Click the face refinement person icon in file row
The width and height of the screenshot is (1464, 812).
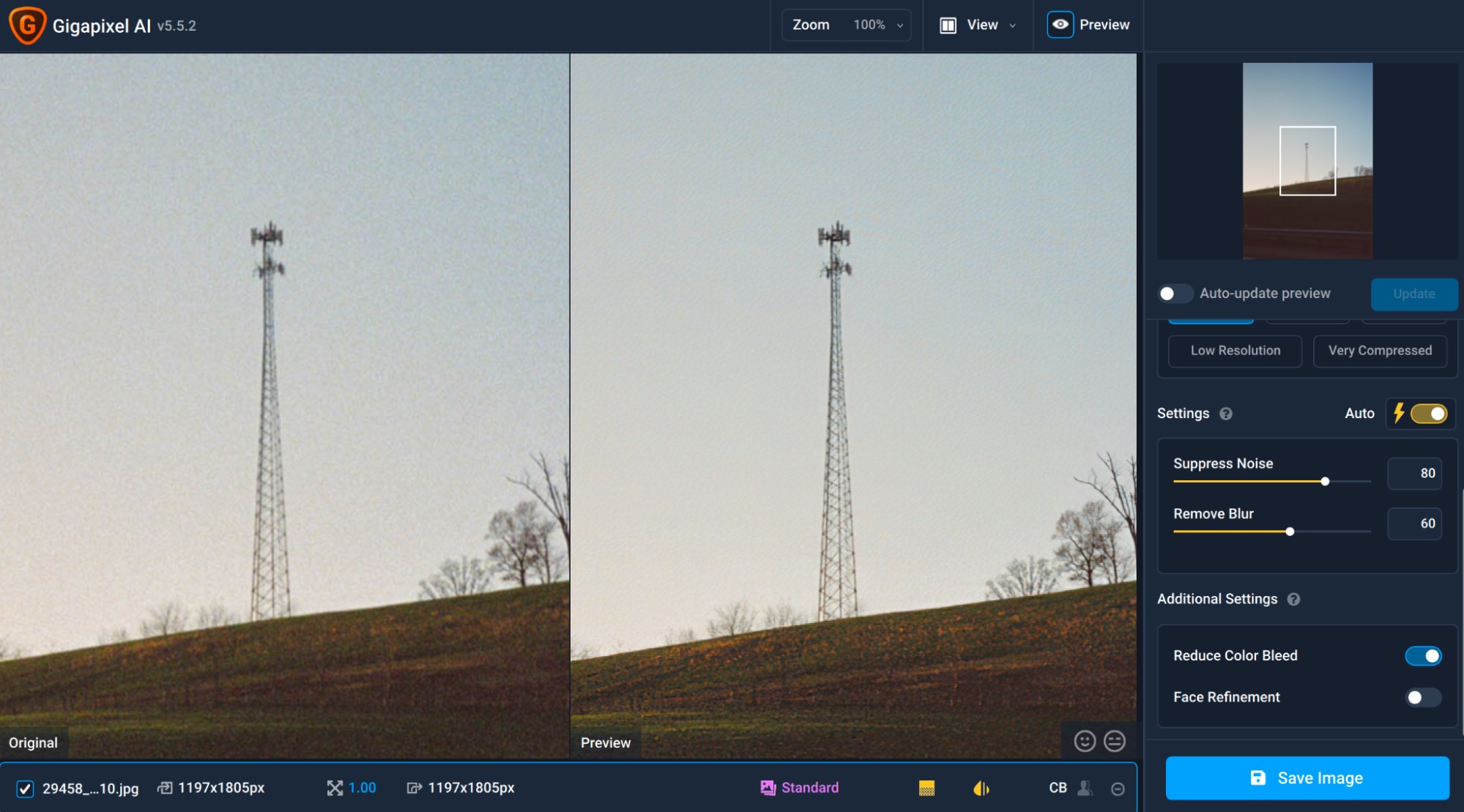coord(1085,788)
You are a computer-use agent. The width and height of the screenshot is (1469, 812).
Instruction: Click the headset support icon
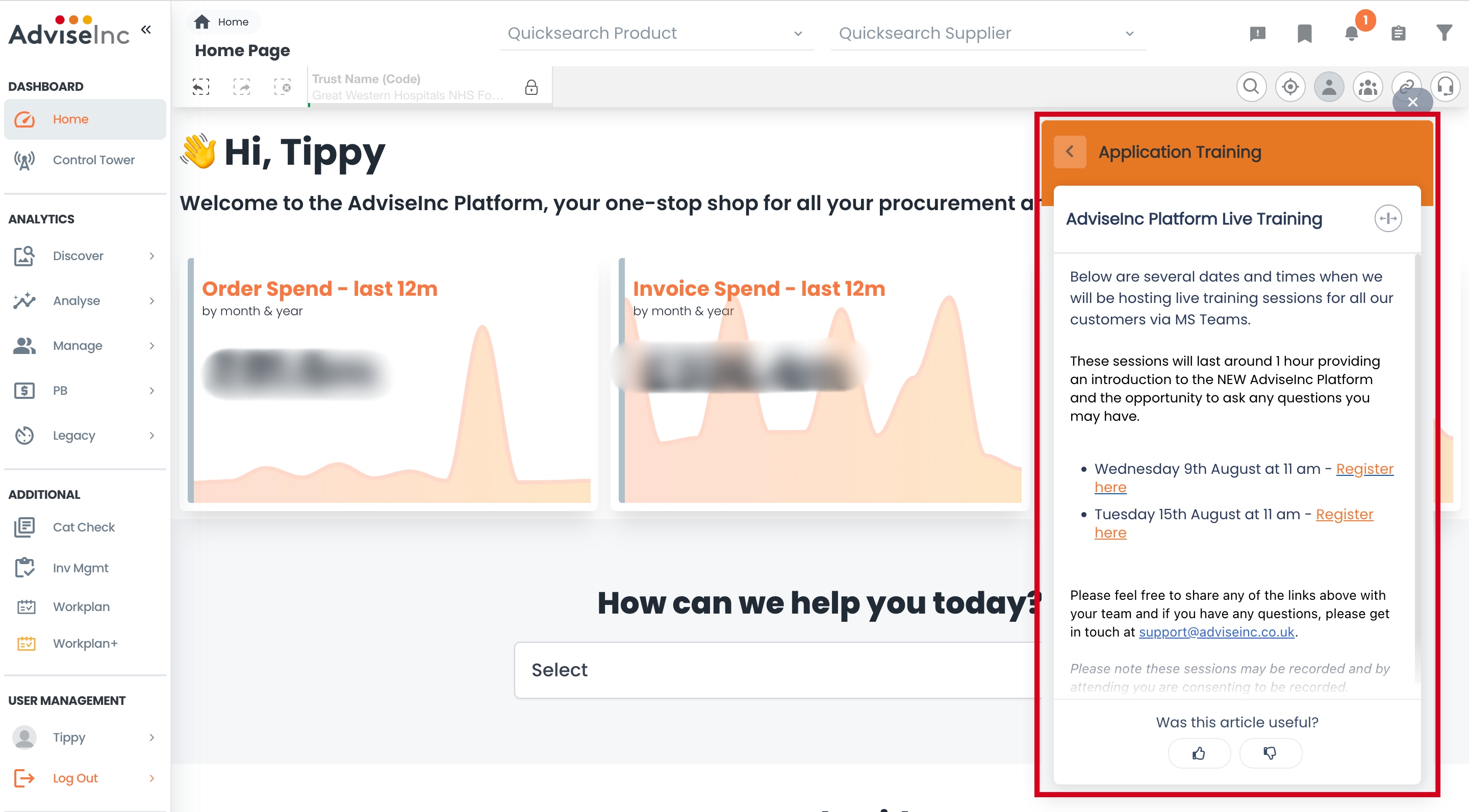[x=1445, y=87]
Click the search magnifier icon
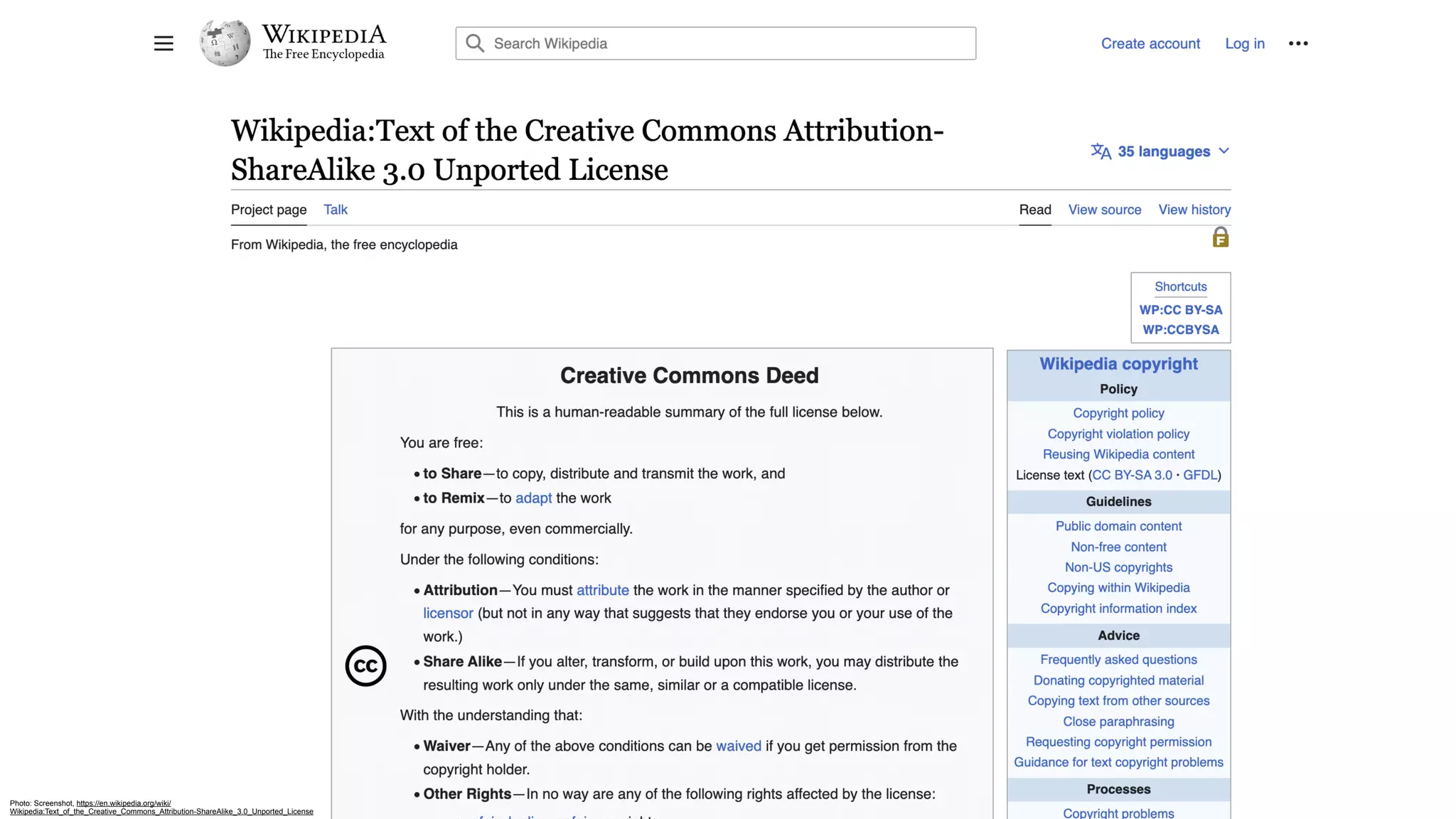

----------

• _TASK TO CARRY OUT_:
Keep the pictures out of your answer, which should be the lines from the one with "You are a computer-use" through the final line of the data, copied exactly.

• _RESPONSE TO THE TASK_:
You are a computer-use agent. The width and height of the screenshot is (1469, 812).
Instruction: Click the headset support icon
[x=1445, y=87]
Click the search magnifier icon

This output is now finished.